Authorities on the island allege that Mesa was part of a human smuggling
ring that charges Cubans up to $10,000 each for passage from Cuba to
Mexico. The ring, the Cuban media reported, is run by a Cienfuegos
native named Joan Alberto García, who has a Flagler Street address, but
lives in Cancún with his wife.
The Miami Herald called García's Miami home and the person who picked up
the phone said she did not know his whereabouts.
PREVIOUS CHARGES
García was indicted on federal immigrant smuggling charges in the United
States in 2002 and is a fugitive.
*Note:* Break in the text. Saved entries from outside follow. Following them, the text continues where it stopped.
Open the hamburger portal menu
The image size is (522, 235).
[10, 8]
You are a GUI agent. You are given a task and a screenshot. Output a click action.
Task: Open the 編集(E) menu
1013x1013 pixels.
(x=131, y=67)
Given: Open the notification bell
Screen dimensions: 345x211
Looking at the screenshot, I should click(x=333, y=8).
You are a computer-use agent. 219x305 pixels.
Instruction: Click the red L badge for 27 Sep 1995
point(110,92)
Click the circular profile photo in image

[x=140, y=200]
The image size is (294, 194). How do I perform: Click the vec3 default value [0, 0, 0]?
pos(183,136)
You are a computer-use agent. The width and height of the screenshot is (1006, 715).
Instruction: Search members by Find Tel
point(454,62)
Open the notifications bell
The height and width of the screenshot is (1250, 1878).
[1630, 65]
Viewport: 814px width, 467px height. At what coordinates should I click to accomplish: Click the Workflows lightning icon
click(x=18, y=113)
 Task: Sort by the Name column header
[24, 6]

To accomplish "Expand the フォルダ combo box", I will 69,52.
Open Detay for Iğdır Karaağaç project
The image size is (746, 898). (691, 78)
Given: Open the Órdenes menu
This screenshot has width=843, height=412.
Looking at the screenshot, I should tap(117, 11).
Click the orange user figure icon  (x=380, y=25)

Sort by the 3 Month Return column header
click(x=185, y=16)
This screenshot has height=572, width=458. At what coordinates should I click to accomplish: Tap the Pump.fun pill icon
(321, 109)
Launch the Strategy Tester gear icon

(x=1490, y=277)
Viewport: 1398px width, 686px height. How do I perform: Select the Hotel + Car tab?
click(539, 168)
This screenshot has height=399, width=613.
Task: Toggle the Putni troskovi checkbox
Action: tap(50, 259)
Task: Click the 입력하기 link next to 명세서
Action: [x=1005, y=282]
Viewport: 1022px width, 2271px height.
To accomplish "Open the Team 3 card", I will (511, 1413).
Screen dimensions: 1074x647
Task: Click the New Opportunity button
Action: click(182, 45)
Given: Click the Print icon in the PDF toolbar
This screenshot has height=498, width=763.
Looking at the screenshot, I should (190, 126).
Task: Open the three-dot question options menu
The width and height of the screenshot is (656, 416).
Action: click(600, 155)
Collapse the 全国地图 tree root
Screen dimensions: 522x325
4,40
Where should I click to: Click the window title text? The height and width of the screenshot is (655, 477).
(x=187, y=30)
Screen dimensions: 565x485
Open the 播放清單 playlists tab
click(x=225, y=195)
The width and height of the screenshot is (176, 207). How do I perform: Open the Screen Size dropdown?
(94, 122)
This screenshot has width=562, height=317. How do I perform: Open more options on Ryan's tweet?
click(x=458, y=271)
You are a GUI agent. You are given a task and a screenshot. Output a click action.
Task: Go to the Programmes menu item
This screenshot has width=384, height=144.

The show said he has made about $2
million on these trips this year alone.
In all, the smuggling network made some 20 incursions involving the
pickup of 480 migrants since last year, Mesa Redonda said.
Thirteen such voyages have been spotted so far this year, the Cuban show
reported -- including eight by García's crew, the show said. Last year,
42 people died on similar trips, and 67 people were arrested in Cuba for
taking part.
On Wednesday, the operation intended to pick up 43 people who had made a
long and treacherous odyssey on foot and by bus to meet the boat on
shore in Dayaniguas inlet, the TV announcers said.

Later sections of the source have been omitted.